Required work:
• A. Please repeat the Section 388 text word for word, starting at "(2)Whether he or" and ending at "is in the best interest of the dependent child.".
• B. Under subdivision (b) of the Section 388 text, what must a sibling relationship petition set forth? List every item.
• C. Write the next part of the Section 388 text, picking up right after its last sentence.
BEGIN Provided passage
You are here: California / Welfare and Institutions Code - WIC / ARTICLE 12. Dependent Children—Modification of Juvenile Court Judgments and Orders [385. - 391.] / Section 388.


Section 388. (Amended by Stats. 2009, Ch. 120, Sec. 4.)
Cite as: Cal. Welf. & Inst. Code §388.

(a)Any parent or other person having an interest in a child who is a dependent child of the juvenile court or the child himself or herself through a properly appointed guardian may, upon grounds of change of circumstance or new evidence, petition the court in the same action in which the child was found to be a dependent child of the juvenile court or in which a guardianship was ordered pursuant to Section 360 for a hearing to change, modify, or set aside any order of court previously made or to terminate the jurisdiction of the court. The petition shall be verified and, if made by a person other than the child, shall state the petitioner’s relationship to or interest in the child and shall set forth in concise language any change of circumstance or new evidence which are alleged to require the change of order or termination of jurisdiction.

(b)Any person, including a child who is a dependent of the juvenile court, may petition the court to assert a relationship as a sibling related by blood, adoption, or affinity through a common legal or biological parent to a child who is, or is the subject of a petition for adjudication as, a dependent of the juvenile court, and may request visitation with the dependent child, placement with or near the dependent child, or consideration when determining or implementing a case plan or permanent plan for the dependent child or make any other request for an order which may be shown to be in the best interest of the dependent child. The court may appoint a guardian ad litem to file the petition for the dependent child asserting the sibling relationship if the court determines that the appointment is necessary for the best interests of the dependent child. The petition shall be verified and shall set forth the following:

(1)Through which parent he or she is related to the dependent child.

(2)Whether he or she is related to the dependent child by blood, adoption, or affinity.

(3)The request or order that the petitioner is seeking.

(4)Why that request or order is in the best interest of the dependent child.

(c)(1)Any party, including a child who is a dependent of the juvenile court, may petition the court, prior to the hearing set pursuant to subdivision (f) of Section 366.21 for a child described by subparagraph (A) of paragraph (1) of subdivision (a) of Section 361.5, or prior to the hearing set pursuant to subdivision (e) of Section 366.21 for a child described by subparagraph (B) or (C) of paragraph (1) of subdivision (a) of Section 361.5, to terminate court-ordered reunification services provided under subdivision (a) of Section 361.5 only if one of the following conditions exists:

(A)It appears that a change of circumstance or new evidence exists that satisfies a condition set forth in subdivision (b) or (e) of Section 361.5 justifying termination of court-ordered reunification services.
END Provided passage
BEGIN Data records
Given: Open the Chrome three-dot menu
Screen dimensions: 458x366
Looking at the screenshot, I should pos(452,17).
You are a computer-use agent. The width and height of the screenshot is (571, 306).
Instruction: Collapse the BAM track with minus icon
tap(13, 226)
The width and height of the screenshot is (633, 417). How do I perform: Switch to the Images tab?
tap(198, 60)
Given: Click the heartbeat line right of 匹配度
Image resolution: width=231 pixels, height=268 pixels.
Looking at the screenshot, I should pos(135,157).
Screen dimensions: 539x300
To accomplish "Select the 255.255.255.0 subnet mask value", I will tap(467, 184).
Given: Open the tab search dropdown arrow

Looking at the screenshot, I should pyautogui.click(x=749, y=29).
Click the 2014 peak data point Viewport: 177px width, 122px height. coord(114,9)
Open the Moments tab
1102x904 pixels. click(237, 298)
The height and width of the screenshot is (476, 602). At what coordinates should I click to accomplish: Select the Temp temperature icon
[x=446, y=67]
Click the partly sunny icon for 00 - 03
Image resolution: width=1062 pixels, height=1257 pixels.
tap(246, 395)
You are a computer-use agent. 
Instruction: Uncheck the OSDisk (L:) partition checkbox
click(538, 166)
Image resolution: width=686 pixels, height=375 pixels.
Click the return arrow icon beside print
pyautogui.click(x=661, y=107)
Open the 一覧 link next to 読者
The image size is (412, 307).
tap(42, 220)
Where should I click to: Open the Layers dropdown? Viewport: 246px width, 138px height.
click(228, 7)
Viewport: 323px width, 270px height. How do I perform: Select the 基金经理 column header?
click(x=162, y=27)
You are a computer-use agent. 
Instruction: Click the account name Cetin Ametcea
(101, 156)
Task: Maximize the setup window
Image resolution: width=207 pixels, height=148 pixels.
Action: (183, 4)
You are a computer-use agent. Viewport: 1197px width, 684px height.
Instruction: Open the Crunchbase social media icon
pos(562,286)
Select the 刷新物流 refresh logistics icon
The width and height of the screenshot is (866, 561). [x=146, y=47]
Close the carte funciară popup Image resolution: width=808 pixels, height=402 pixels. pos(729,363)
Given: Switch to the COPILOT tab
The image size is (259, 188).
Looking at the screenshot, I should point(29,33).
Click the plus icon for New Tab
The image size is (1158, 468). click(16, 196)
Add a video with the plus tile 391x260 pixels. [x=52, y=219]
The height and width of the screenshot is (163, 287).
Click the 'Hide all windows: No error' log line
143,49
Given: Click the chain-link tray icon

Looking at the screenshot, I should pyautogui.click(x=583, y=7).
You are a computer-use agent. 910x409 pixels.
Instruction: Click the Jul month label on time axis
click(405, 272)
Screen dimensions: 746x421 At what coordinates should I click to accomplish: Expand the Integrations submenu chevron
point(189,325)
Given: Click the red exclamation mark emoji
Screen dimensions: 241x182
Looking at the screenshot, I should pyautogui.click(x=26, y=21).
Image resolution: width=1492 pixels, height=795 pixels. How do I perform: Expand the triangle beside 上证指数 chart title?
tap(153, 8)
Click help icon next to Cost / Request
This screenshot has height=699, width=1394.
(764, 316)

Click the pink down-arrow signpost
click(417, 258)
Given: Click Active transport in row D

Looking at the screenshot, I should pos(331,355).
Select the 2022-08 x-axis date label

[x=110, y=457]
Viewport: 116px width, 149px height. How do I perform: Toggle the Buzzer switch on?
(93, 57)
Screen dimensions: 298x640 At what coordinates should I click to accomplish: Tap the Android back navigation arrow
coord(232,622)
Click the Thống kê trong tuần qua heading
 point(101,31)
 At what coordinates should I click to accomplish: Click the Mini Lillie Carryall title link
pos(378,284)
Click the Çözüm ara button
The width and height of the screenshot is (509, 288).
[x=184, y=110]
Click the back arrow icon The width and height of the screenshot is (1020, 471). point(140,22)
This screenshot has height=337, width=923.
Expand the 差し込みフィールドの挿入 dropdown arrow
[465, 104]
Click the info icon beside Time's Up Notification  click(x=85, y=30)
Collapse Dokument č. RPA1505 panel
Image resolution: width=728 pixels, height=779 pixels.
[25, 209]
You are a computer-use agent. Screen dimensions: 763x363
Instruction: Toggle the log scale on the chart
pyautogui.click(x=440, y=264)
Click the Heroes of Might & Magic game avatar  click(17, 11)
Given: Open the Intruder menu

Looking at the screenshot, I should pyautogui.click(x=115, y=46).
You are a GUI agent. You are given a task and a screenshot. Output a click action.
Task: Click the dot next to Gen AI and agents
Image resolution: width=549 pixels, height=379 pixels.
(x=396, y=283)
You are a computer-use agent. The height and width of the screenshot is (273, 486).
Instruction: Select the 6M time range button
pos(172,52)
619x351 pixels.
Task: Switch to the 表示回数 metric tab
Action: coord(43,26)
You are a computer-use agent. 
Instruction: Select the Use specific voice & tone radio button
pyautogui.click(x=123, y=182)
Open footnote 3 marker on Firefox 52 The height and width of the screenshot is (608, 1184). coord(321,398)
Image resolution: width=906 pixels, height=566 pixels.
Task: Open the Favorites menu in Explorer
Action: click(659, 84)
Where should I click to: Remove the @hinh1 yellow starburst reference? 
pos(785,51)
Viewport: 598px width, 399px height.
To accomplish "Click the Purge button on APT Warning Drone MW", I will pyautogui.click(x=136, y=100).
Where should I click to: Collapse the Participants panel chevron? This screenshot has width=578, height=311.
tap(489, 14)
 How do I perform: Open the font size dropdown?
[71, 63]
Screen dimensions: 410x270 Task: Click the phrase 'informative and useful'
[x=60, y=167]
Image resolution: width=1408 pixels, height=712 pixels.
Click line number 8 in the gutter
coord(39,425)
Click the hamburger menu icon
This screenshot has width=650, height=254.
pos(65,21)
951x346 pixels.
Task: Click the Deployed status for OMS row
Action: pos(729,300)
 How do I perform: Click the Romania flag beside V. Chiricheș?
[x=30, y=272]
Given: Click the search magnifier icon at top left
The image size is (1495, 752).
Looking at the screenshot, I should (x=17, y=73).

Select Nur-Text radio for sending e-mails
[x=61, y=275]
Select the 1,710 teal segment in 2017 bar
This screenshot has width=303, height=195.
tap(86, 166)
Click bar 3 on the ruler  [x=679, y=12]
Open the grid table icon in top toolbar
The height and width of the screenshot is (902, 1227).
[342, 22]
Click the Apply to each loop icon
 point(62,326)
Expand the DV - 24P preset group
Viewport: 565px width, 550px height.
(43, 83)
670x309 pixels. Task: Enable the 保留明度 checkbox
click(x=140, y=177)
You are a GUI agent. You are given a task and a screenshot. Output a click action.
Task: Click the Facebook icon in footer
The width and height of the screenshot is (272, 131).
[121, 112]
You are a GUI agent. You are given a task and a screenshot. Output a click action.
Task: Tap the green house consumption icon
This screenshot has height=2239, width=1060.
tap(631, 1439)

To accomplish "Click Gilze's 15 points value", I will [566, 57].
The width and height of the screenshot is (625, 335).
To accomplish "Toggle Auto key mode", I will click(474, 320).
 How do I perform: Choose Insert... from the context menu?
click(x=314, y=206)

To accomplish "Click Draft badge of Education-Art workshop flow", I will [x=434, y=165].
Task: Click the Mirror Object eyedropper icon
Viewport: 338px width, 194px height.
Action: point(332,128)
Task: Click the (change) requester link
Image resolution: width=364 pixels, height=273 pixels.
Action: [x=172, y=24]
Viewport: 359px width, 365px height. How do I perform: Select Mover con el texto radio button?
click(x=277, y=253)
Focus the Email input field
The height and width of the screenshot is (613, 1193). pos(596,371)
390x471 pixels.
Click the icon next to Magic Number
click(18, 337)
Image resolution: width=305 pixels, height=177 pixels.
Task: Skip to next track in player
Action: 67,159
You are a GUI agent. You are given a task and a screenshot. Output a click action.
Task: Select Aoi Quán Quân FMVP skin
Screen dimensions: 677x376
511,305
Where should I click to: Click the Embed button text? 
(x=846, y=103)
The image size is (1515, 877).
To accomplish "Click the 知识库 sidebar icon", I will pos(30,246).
END Data records
Results for each task:
• A.
(2)Whether he or she is related to the dependent child by blood, adoption, or affinity.

(3)The request or order that the petitioner is seeking.

(4)Why that request or order is in the best interest of the dependent child.

• B.
- Through which parent the petitioner is related to the dependent child
- Whether the petitioner is related to the dependent child by blood, adoption, or affinity
- The request or order that the petitioner is seeking
- Why that request or order is in the best interest of the dependent child

• C.
(B)The action or inaction of the parent or guardian creates a substantial likelihood that reunification will not occur, including, but not limited to, the parent or guardian’s failure to visit the child, or the failure of the parent or guardian to participate regularly and make substantive progress in a court-ordered treatment plan.

(2)In determining whether the parent or guardian has failed to visit the child or participate regularly or make progress in the treatment plan, the court shall consider factors including, but not limited to, the parent or guardian’s incarceration, institutionalization, or participation in a residential substance abuse treatment program.

(3)The court shall terminate reunification services during the above-described time periods only upon a finding by a preponderance of evidence that reasonable services have been offered or provided, and upon a finding of clear and convincing evidence that one of the conditions in subparagraph (A) or (B) of paragraph (1) exists.

(4)If the court terminates reunification services, it shall order that a hearing pursuant to Section 366.26 be held within 120 days.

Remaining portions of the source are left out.